Alan D. Wanamaker Jr., Andy Baker, Paul G. Butler, Christopher A. Richardson, James D. Scourse, Iain Ridgway, David J. Reynolds

Limnol. Oceanogr. Methods 7:673-681 (2009) | DOI: 10.4319/lom.2009.7.673

ABSTRACT: In this article, we explore the use of fluorescence spectroscopy to image growth patterns in the marine bivalve Arctica islandica (L.). The method presented here does not require any chemical treatment of the polished shell section and yields results comparable to acetate peels of acid-etched shell sections and Mutveitreated shell sections. Further, our results indicate that the annual growth lines in A. islandica fluoresce in the blue light spectrum (450–490 nm), thus an ultraviolet source (mercury lamp) is not required. The reflected light entering the digital camera was filtered (510–540 nm) and later enhanced to emphasize the annual growth patterns.
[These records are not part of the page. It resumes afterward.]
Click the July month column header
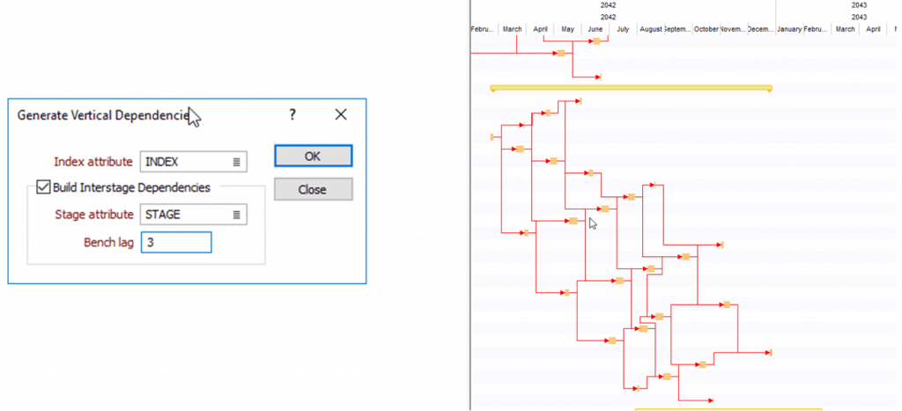902x411 pixels. click(x=623, y=29)
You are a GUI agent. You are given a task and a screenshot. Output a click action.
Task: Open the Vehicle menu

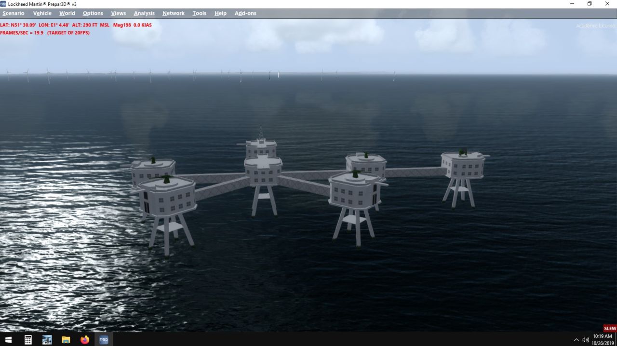tap(42, 13)
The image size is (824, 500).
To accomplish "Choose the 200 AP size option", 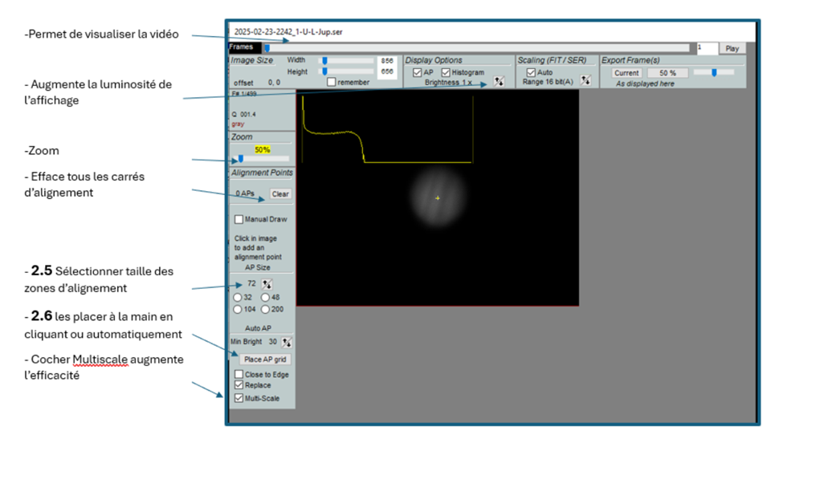I will point(265,309).
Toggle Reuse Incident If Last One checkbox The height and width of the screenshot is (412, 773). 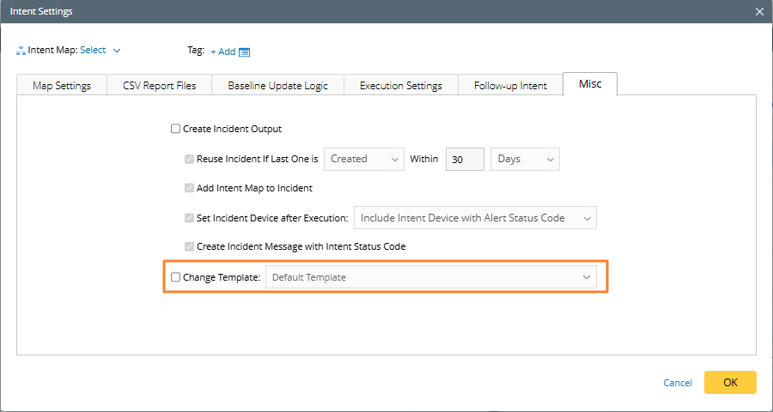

The fluorescence of annual growth lines was consistent among the four animals used in this study. Additionally, we measured growth increments in the umbo section of one A. islandica shell using both the traditional acetate method and fluorescence imaging. The two sets of measurements were highly correlated (r = 0.97; P < 0.0001). We suggest that the fluorescence imaging method presented here is a viable option for increment identification and measurement in this key marine archive. It is likely that the methods demonstrated here for A. islandica can easily be used/modified for other bivalve (mollusk) taxa. Fluorescence microscopy permits rapid analysis of shell growth patterns with minimal pretreatment and offers an objective method of determination of annual growth increments and lines.